Zaak 2: betaalrekening ten onrechte geblokkeerd, klacht gegrond zonder maatregel

In deze zaak heeft een bankmedewerker de bankrekening van een klant geblokkeerd, nadat door de bank diverse pogingen waren gedaan om in contact te komen met de klant. Het blokkeren van de betaalrekening was onder de gegeven omstandigheden op grond van interne regels van de bank evenwel niet toegestaan. De bankmedewerker heeft de blokkering niet besproken met zijn leidinggevende en de klant heeft door de blokkering hinder ondervonden.

De Tuchtcommissie oordeelde dat de bankmedewerker geen zorgvuldige afweging van belangen heeft gemaakt en de belangen van de klant onvoldoende centraal heeft gesteld. Na de melding heeft de betreffende medewerker zijn excuses aangeboden en de blokkering spoedig ongedaan gemaakt. Hij is zich er ook van bewust dat hij onjuist heeft gehandeld. De Tuchtcommissie verklaart de klacht gegrond, maar legt geen maatregel op.
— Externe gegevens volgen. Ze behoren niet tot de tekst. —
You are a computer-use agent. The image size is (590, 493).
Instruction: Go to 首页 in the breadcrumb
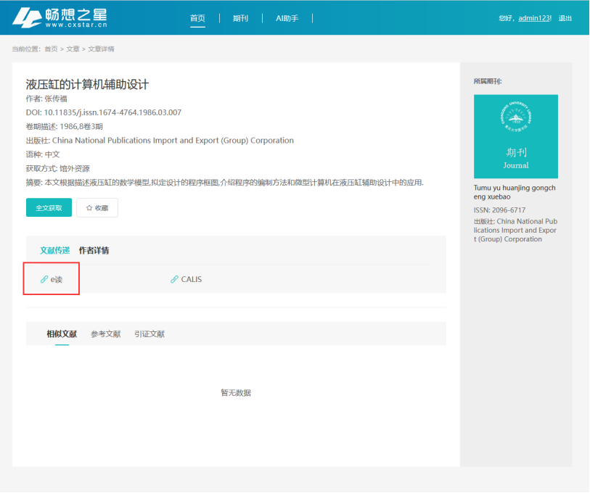[51, 49]
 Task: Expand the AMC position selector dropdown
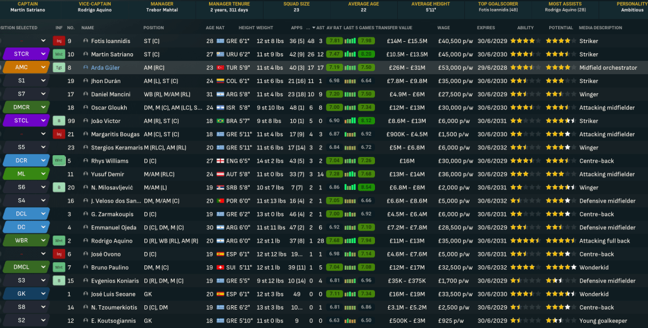(x=43, y=68)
Zaak 3: privé-handelingen vallen niet onder bereik van bankierseed, klacht niet-ontvankelijk

Een bankmedewerker ontvangt een geldbedrag op zijn privé-rekening, waarvan hij wist dat dit geld niet voor hem bedoeld was. In plaats van de fout te herstellen, boekt hij het geldbedrag over naar verschillende rekeningen. Pas na lang aandringen herstelt hij de fout en stort hij het geld terug naar de klant van wie het geld afkomstig was.

De Tuchtcommissie is van oordeel dat het handelen van de bankmedewerker niet valt onder het bereik van de afgelegde bankierseed. Hij heeft immers geen handelingen verricht in de uitoefening van zijn functie en daarmee binnen de grenzen van zijn functie. Dat hij de handelingen heeft verricht tijdens werktijd en dat de overboeking afkomstig was van een klant van de bank waar hij werkzaam was, maakt dit niet anders. De klacht wordt niet-ontvankelijk verklaard.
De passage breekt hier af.